Manchester City’s two-year ban from Champions League football has been overturned on Monday by the Court Of Arbitration (CAS).
City had vowed to contest the ban and fine of €30m given to them in February after the club were told they were in serious breach of financial fair play regulations, with City’s Abu Dhabi owners accused of disguising their own, private investment as sponsorship deals.
They have been found not guilty, but for their inability in assisting the initial financial fair play investigation, for which they have now been fined €10m.
CAS came to the conclusion that “most of the alleged breaches were either not established or time-barred.”.
It is a major victory for Man City in avoiding and as well as the financial implications of not playing in the Champions League being damaging for a club of their size, they will also have averted a potential exodus of key playing staff.
Kevin De Bruyne, in particular, was vocal about his intention to review his future with the club should they be denied access to play in Europe’s elite club competition.

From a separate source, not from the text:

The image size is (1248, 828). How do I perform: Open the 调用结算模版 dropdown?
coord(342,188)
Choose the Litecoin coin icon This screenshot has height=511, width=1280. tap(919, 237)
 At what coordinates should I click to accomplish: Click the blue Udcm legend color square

The initial investigation commenced after allegations in several articles by German magazine Der Spiegel, who allegedly gained access to leaked emails from within the club.

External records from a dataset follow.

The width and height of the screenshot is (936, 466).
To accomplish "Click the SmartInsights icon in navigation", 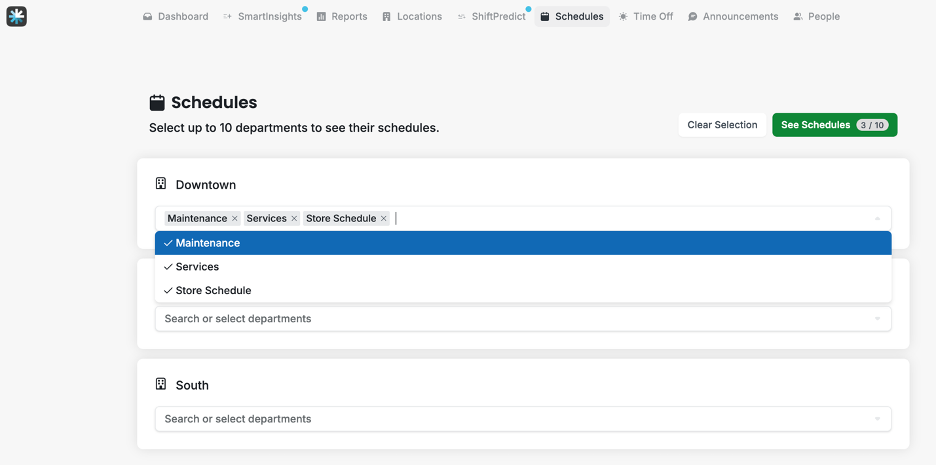I will coord(228,17).
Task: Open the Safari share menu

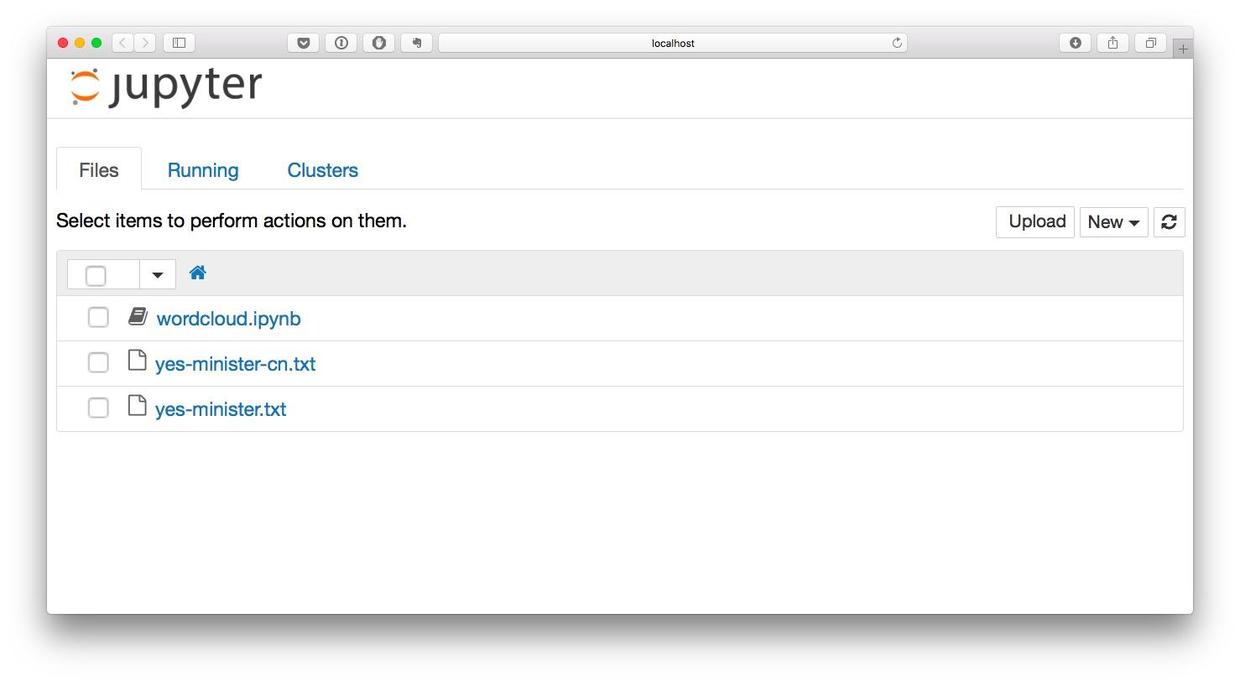Action: tap(1112, 43)
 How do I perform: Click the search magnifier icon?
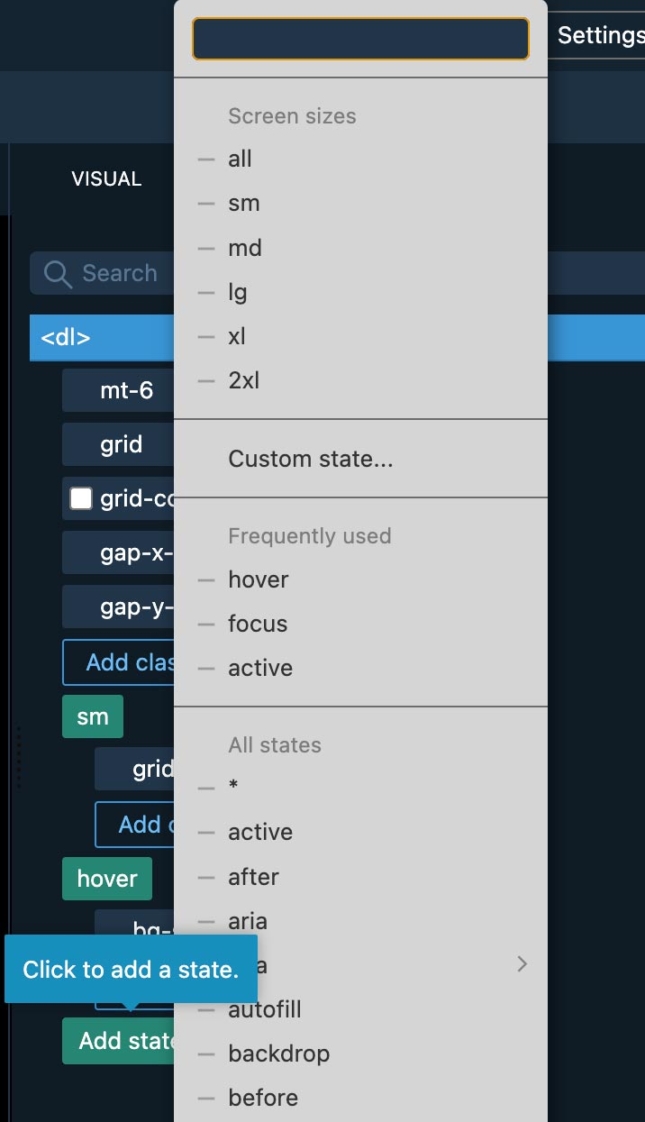click(58, 274)
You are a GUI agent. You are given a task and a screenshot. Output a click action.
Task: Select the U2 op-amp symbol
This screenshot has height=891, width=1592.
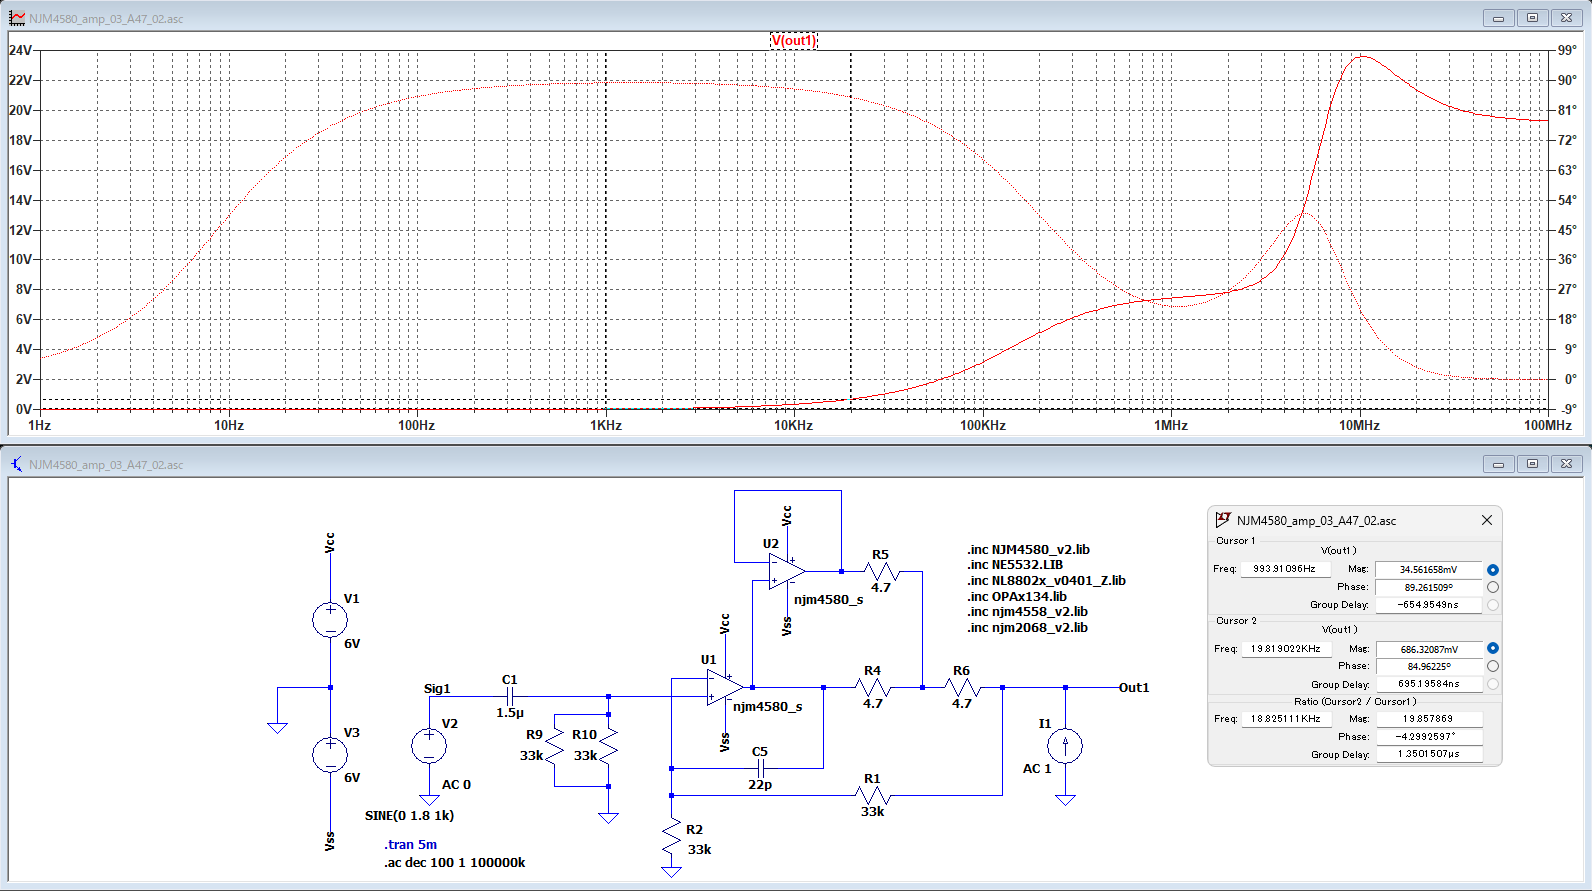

Those emails suggested that just £8m of sponsorship came from the club’s major sponsor, Etihad Airlines, out of the £67.5m worth of sponsorship the club received, with the rest coming personally from the Abu Dhabi United Group - owner Sheikh Mansour’s private company.
Financial fair play rules were introduced so that clubs had to spend within their means from money earned, rather than from private investment. The aim was to curb "unfair" spending on exorbitant transfer fees and player wages.
Man City are still involved in this season’s Champions League competition, with a second-leg fixture against Real Madrid on the horizon. Should they defeat Los Blancos, they’ll face the winner of the clash between Juventus and Lyon.